= Muhammad Tayrab =

Darfurian sultan

Muhammad Tayrab ( c. 1753 c. 1785) was a sultan of Darfur. During his reign, Tayrab pivoted the sultanate to the east and conquered Kordofan, reaching the Nile and sending Darfur into its apogee. The son of Sultan Ahmad Bukr and an elite Zaghawa, he appointed some Zaghawa relatives to office, reducing his reliance on the Fur. Tayrab was faced with rebellions by the Birged and the Tunjur (both of whom he defeated), as well as by the Rizayqat (with whom he reached a stalemate). Around 1785, after the Funj had withdrawn, the elderly Tayrab invaded and conquered Kordofan. Afterwards, aware that he was dying, Tayrab tried to secure the throne for his son Ishaq; this failed to happen: after Tayrab's death, Ishaq was defeated and killed in a civil war, and 'Abu al-Rahman usurped the throne for himself.

In his 2008 monograph, historian Rex O'Fahey described him as "perhaps the greatest of the Keira [dynasty] sultans".

== Biography ==
Tayrab was the son Sultan Ahmad Bukr and Kaltuma, a Zaghawa Kobe of the ruling Angu clan. He came to power around 1753, after his brother Abu'l-Qasim was deserted on the battlefield during a war against Wadai after having attempted to reduce his reliance on other members of the Keira (Darfur's ruling family) and the Fur. Unbeknown to the Fur, Abu'l-Qasim had survived the battle, and he returned to Darfur; Tayrab wished to abdicate, but the title-holders instead chose to execute Abu'l-Qasim. O'Fahey wrote that it is unclear why title-holders chose Tayrab to succeed his brother, because of his Zaghawa heritage; during Tayrab's reign he appointed some of his Zaghawa relatives to stately titles, including making his uncle Sultan of Kobe and his nephew the main intermediary in his fashirs (itinerant courts) between him and his subjects.
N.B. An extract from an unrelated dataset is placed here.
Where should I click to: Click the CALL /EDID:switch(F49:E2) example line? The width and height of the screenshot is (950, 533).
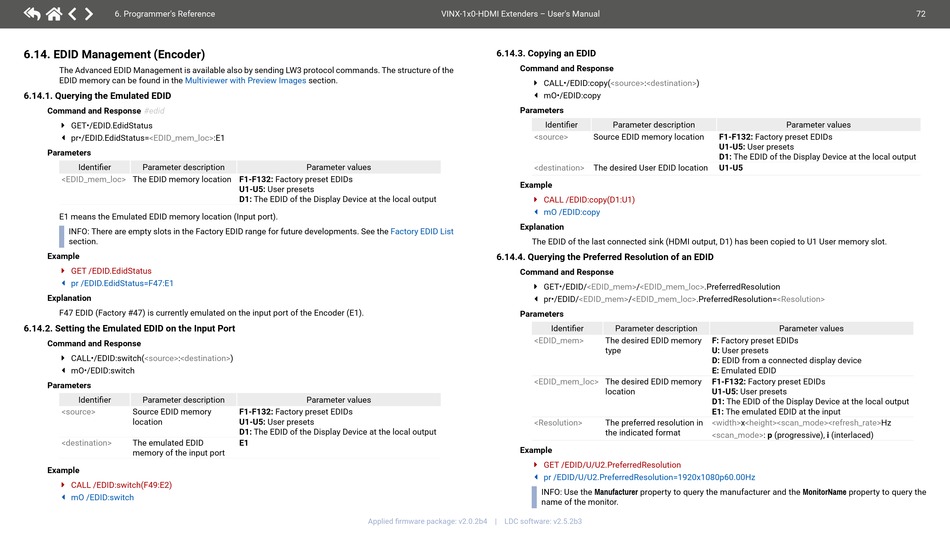click(x=121, y=485)
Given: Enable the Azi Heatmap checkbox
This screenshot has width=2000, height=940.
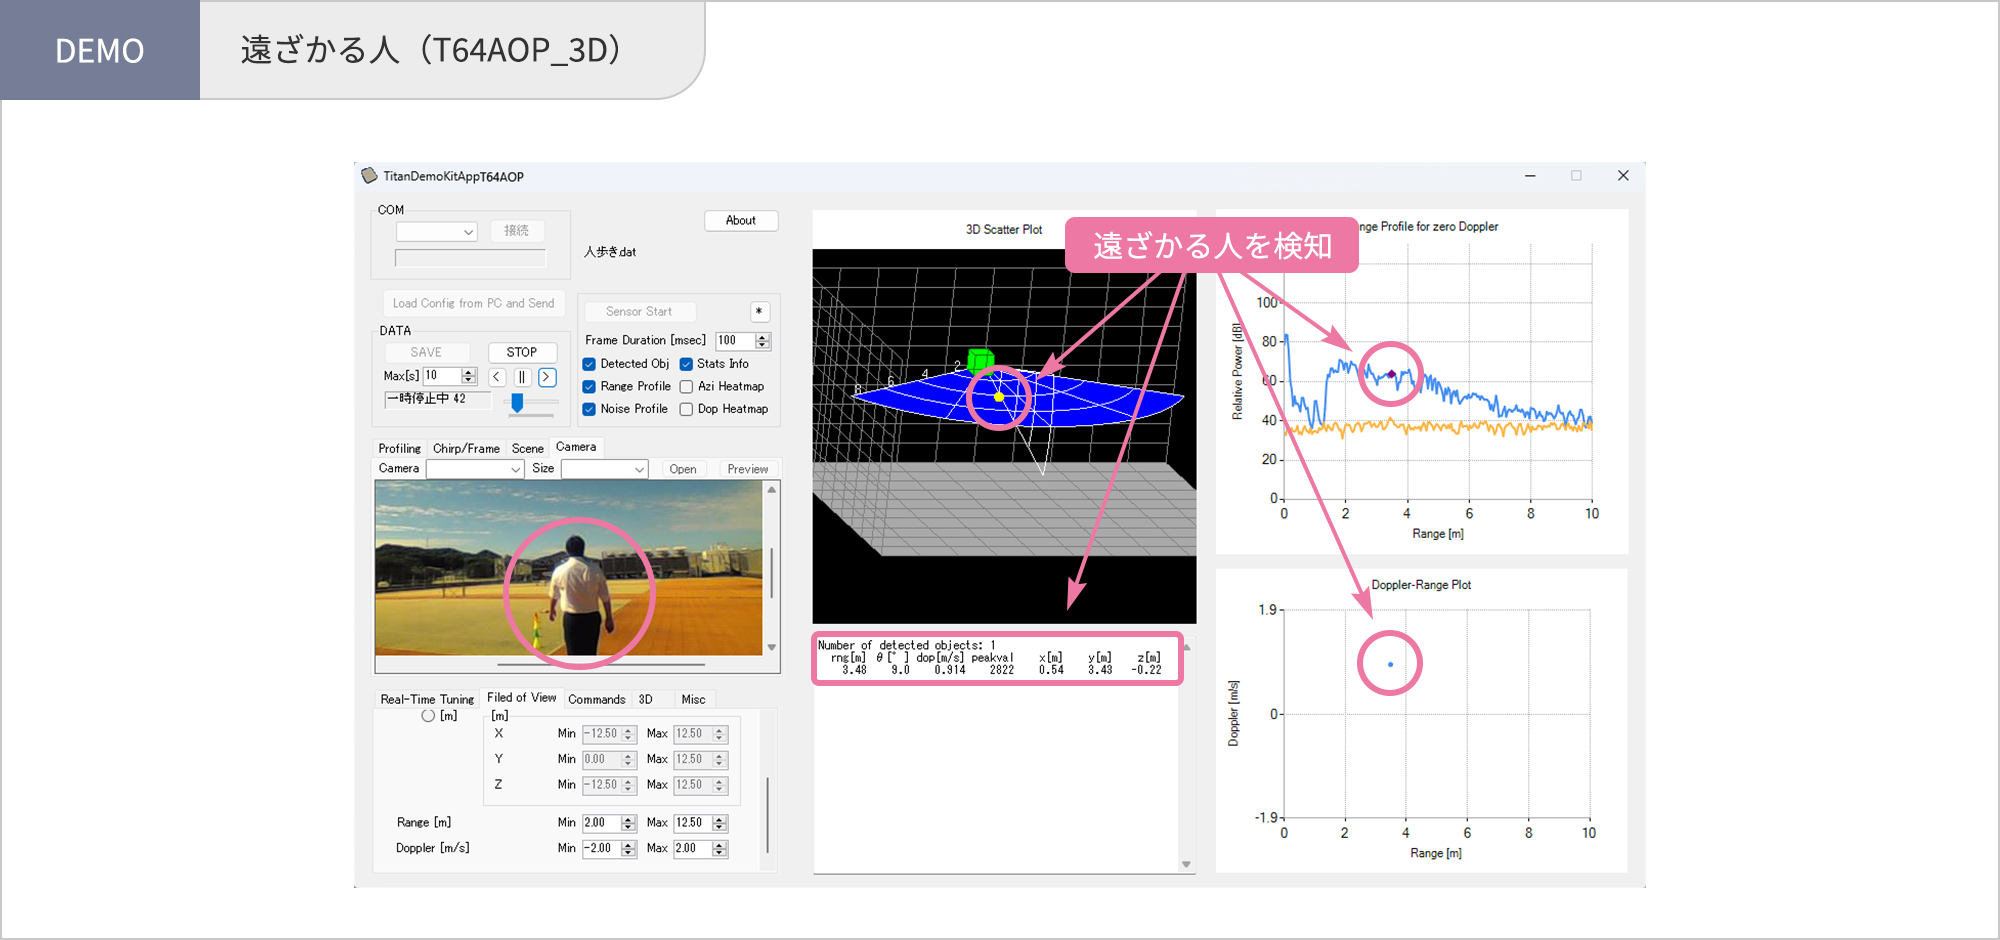Looking at the screenshot, I should coord(686,386).
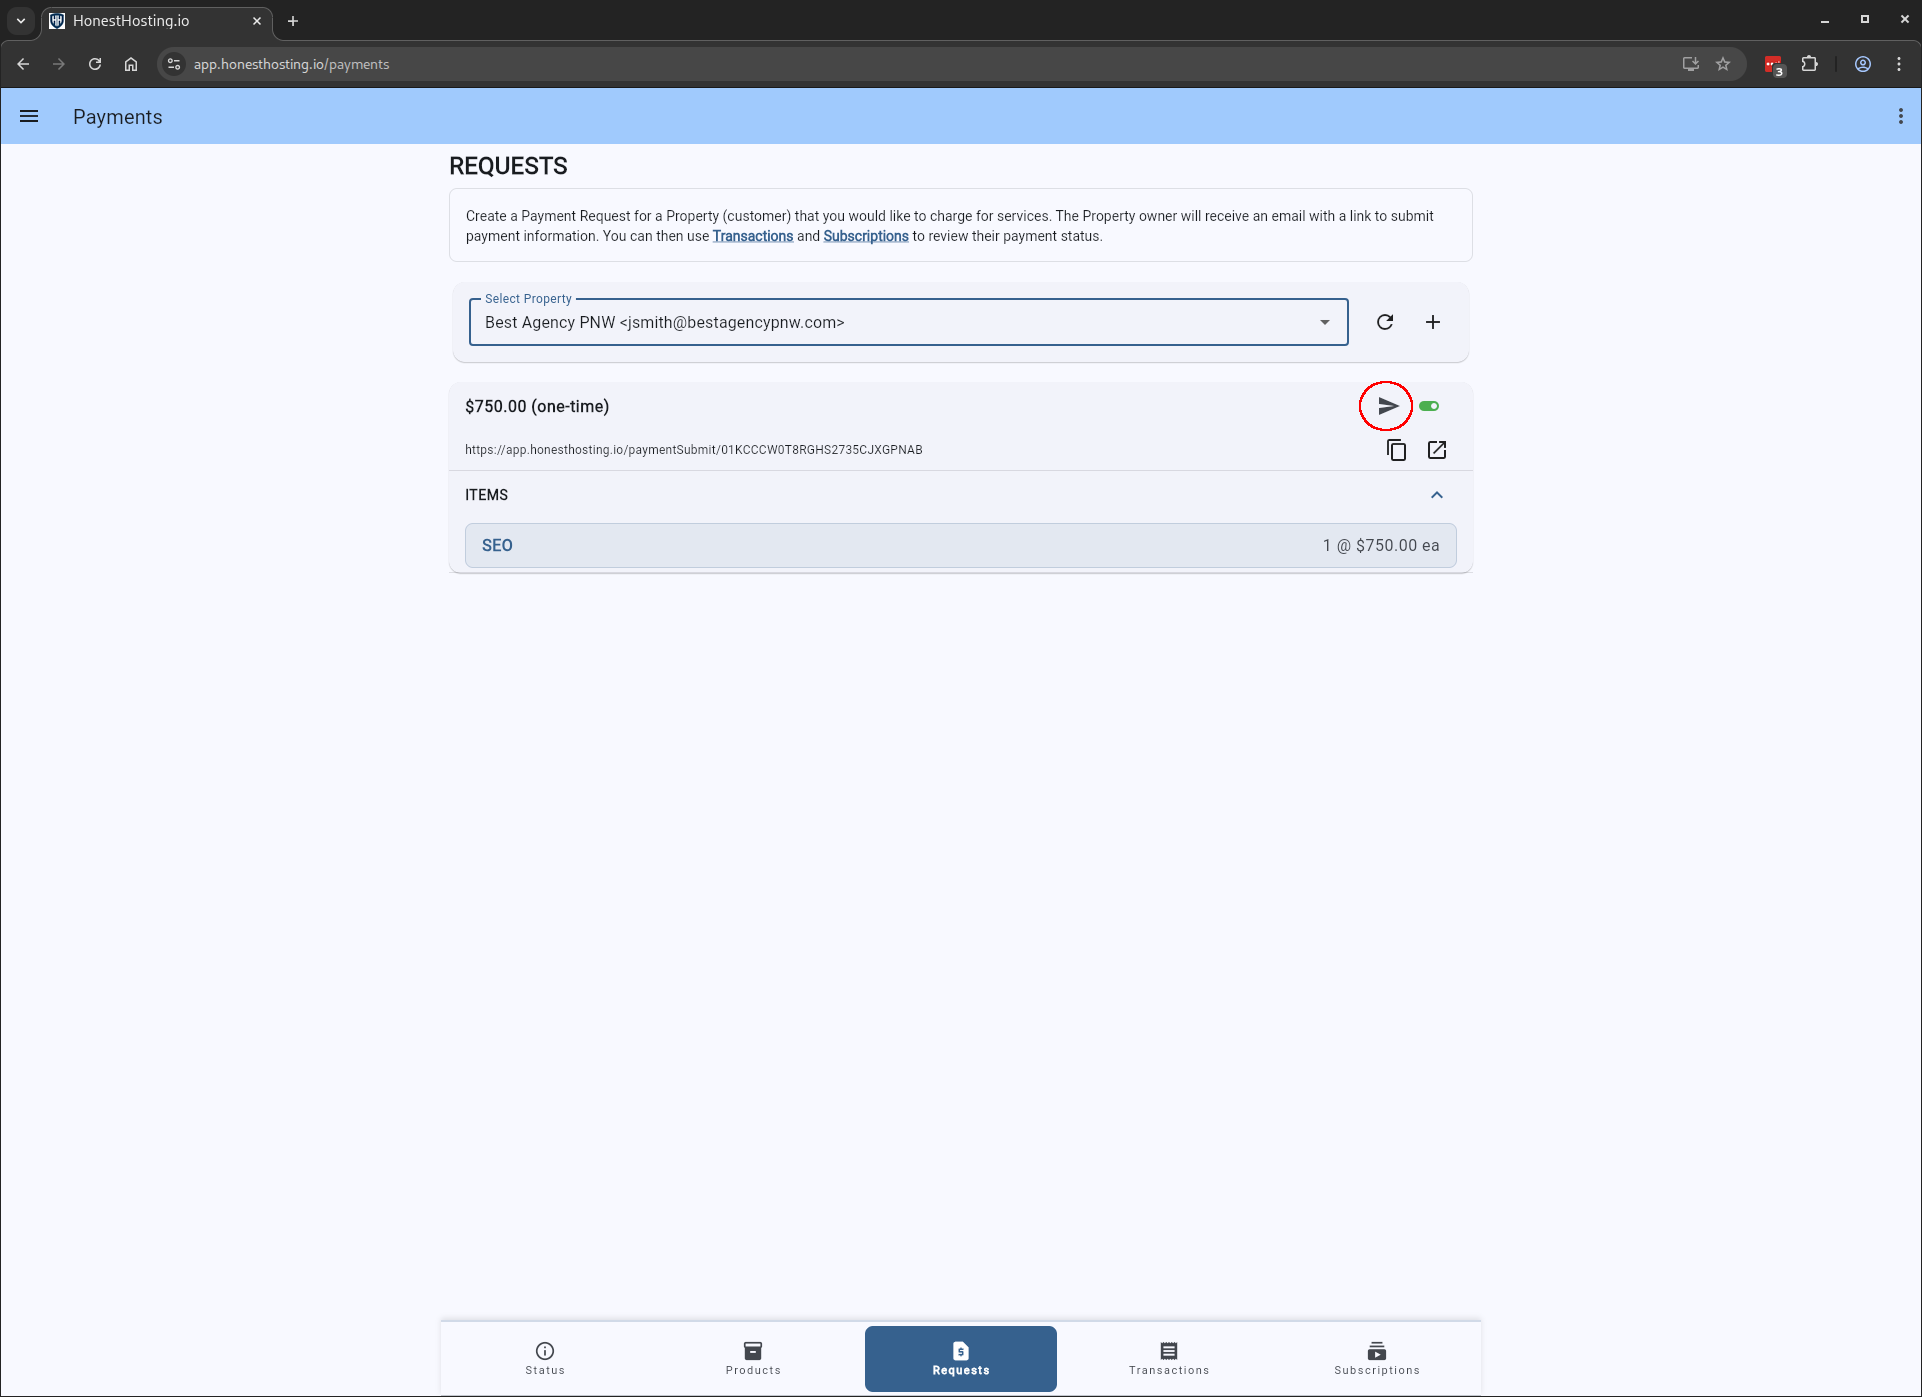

Tayrab initially had his main fashir at Shoba (near Kabkabiya) where he commissioned a redbrick palace complex and mosque. With Wadai having proven to be too formidable, Tayrab pivoted the sultanate away from the west, to Kordofan and the Musabba'at (an exiled faction of the Keira) in the east. Around 1770 he moved his main fashir to Ril (where Abu'l-Qasim had defeated the Musabba'at), near Nyala. Unlike the west, Kordofan consisted of expansive savanna and had no natural boundaries save for the Nuba mountains. During the second half of Tayrab's reign, all of his capitals were east of the Jebel Marra. The Birged in southeastern Darfur entered into rebellion, reportedly because they considered Tayrab to be selling Birged girls (sent in tribute) into slavery. Tayrab subsequently suppressed the uprising, and consolidated their lands under the rule of his own candidates while disenfranchising the chiefly families. As a trophy, he cut off the chief's beard and displayed it in his house. Tayrab also strengthened his authority over the Beigo in the southeast and the Berti in the northeast, and unsuccessfully campaigned to subdue the Rizayqat nomads, who just migrated further south to Dinka lands. Also during Tayrab's reign, the Tunjur sultan, al-Mur, instigated a major revolt which was suppressed.

In 1782 the Funj Sultanate conquered Kordofan from Hashim of the Musabba'at, who, together with his followers (which included the Danaqla, Shaiqiyya, Kababish, and Rizayqat), began raiding Darfur, which in turn engaged in counter-raids. Around 1785 the Funj withdrew from Kordofan amid a civil war, and an elderly Tayrab launched an invasion, causing Hashim to flee eastwards to the Shaiqiyya. Tayrab conquered all the way up to the Nile near Shendi (making Darfur larger than modern-day Nigeria), however by that point his forces were exhausted war. They retired to Bara, where Tayrab soon died. Aware he was dying and fearing an internecine succession conflict, Tayrab reportedly wrote to his son Ishaq to travel to Bara and leave Ishaq's son, Khalil, in charge of Darfur. Just before his death, Tayrab convened the title-holders and they swore to carry out his wishes, including to hand over the army to Ishaq. This however did not happen, and Ishaq was defeated and killed in the civil war that followed which saw 'Abu al-Rahman become Darfur's sultan, who reportedly distributed Tayrab's former wives and possessions among his supporters.

== Legacy ==
In keeping with tradition for Darfurian sultans, Tayrab was buried at Turra. In his 2008 monograph, O'Fahey described him as "perhaps the greatest of the Keira [dynasty] sultans".